Вспомнил тот день, двенадцать лет назад. Кровь на снегу. Плачущий младенец. И странное видение — толпы в разных одеждах, но с одинаковыми лицами.
"Снова", — подумал он. "Опять начинается."
Домой Алексей шел через весь город. Обычно ездил на извозчике, но сегодня извозчиков не было. Точнее, были, но все заняты — возили каких-то людей с винтовками и красными повязками.
Москва гудела, как потревоженный улей. На каждом углу митинги. Кто-то кричал с импровизированных трибун, размахивал руками, призывал к чему-то. Толпы слушали, одобрительно гудели или, наоборот, свистели.

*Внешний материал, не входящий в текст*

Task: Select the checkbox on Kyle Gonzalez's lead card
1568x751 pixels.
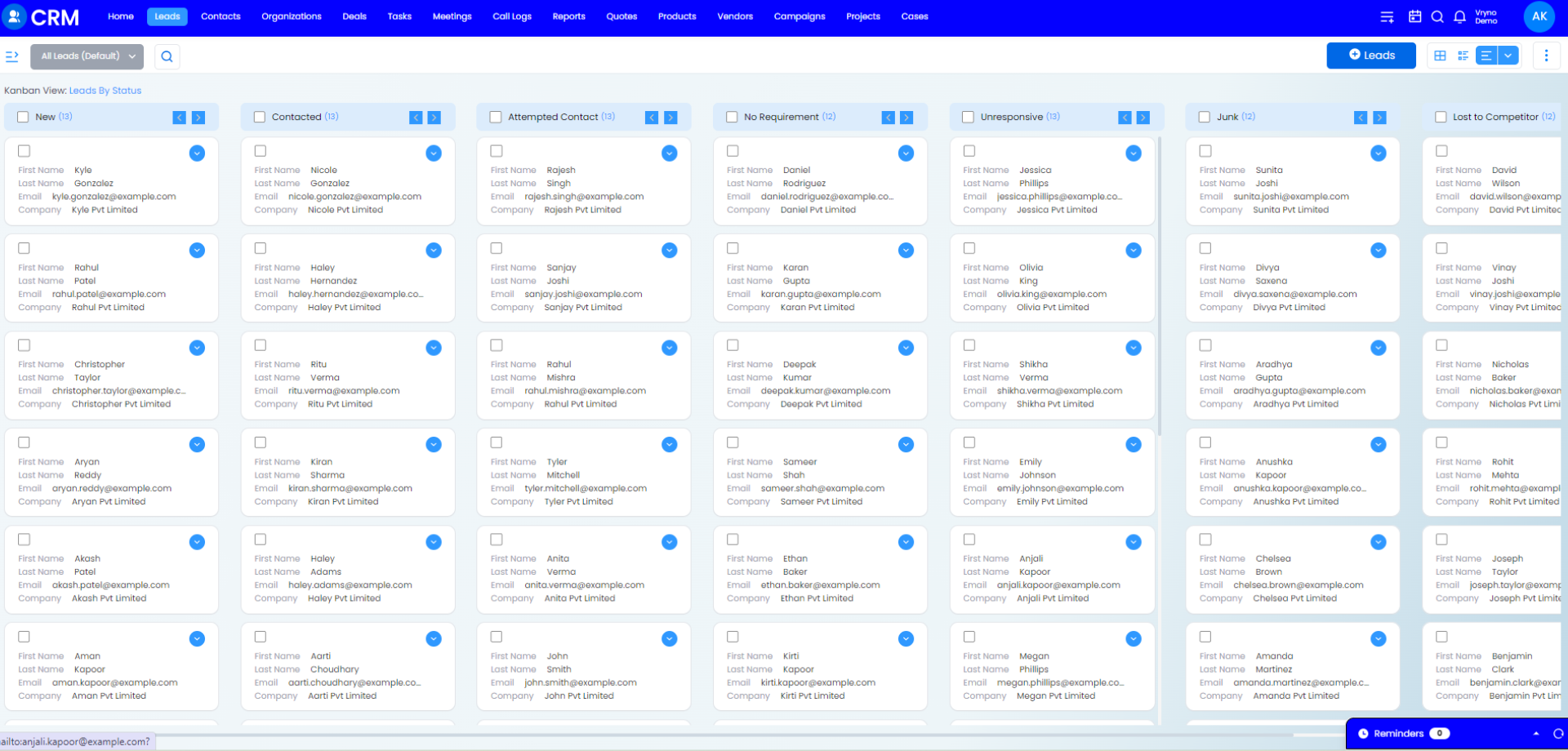Action: click(24, 150)
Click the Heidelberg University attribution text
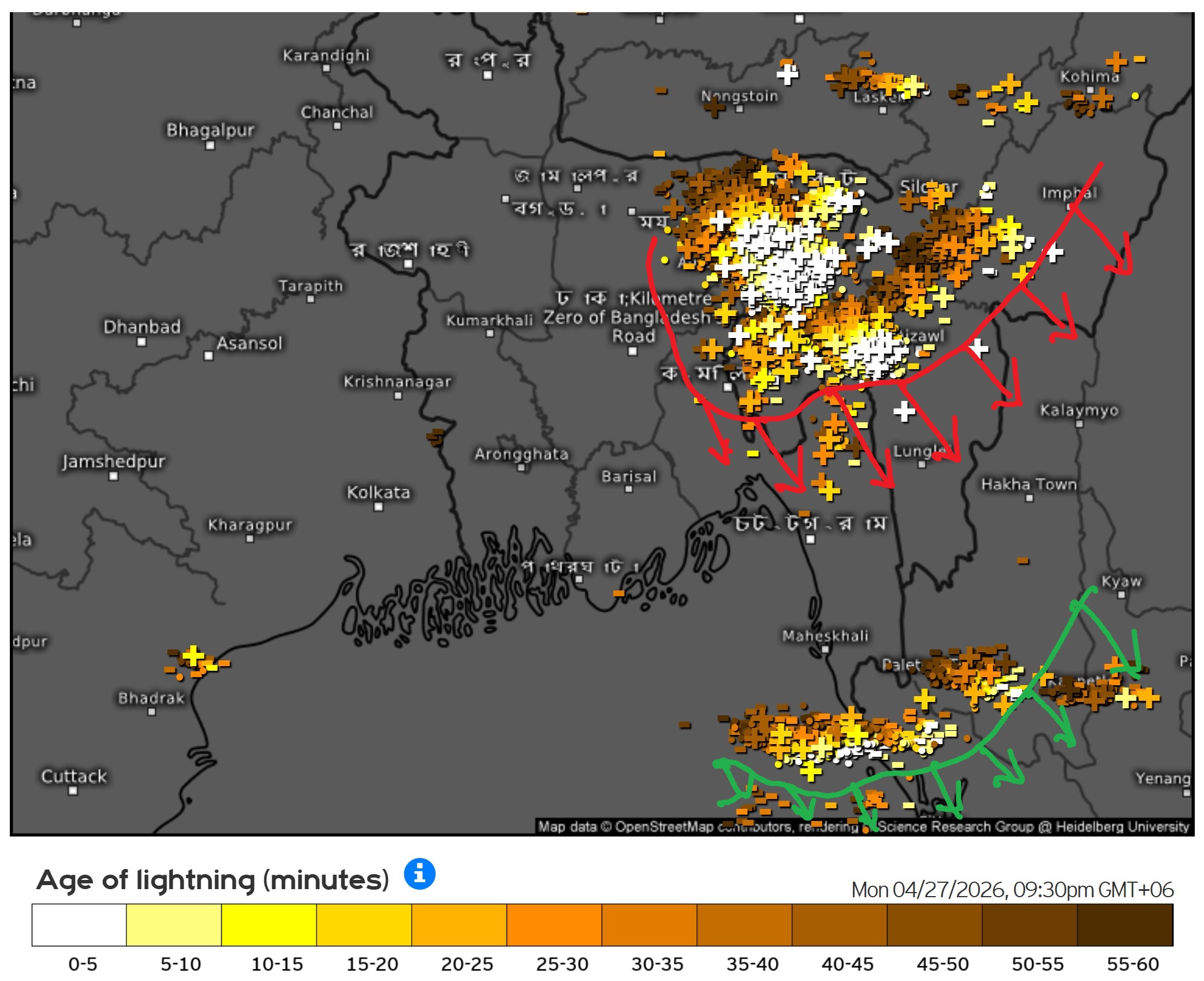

У Страстного монастыря Алексей увидел, как сбрасывают памятник генералу Скобелеву. Веревки, крики, ругань. Памятник качался, как пьяный, и наконец рухнул с оглушительным грохотом.
— Долой царских сатрапов! — орал кто-то из толпы.
— Весь старый мир разрушим! — подхватывали другие.
Алексей прижался к стене дома и смотрел. Те же лица, что двенадцать лет назад. Та же ярость. Та же слепая вера в то, что если сломать старое, автоматически появится новое, хорошее.
А потом случилось второе видение.
Сначала помутнело в глазах. Потом мир стал каким-то зыбким, нереальным. И Алексей увидел ту же площадь, но в другое время.
Толпа была одета по-другому — не в шинели и картузы, а в странную одежду, какой он никогда не видел. Но лица — те же. И крики те же. И памятник сбрасывали тоже — только другой.
Мелькнуло еще одно время. И еще. Будто кто-то быстро перелистывал страницы огромной книги. На каждой странице — одно и то же. Разъяренная толпа. Разрушение. Вера в светлое будущее, которое начнется, как только сотрут с лица земли все следы прошлого.
— Эй, парень! — Кто-то тряс его за плечо. — Ты чего, заболел?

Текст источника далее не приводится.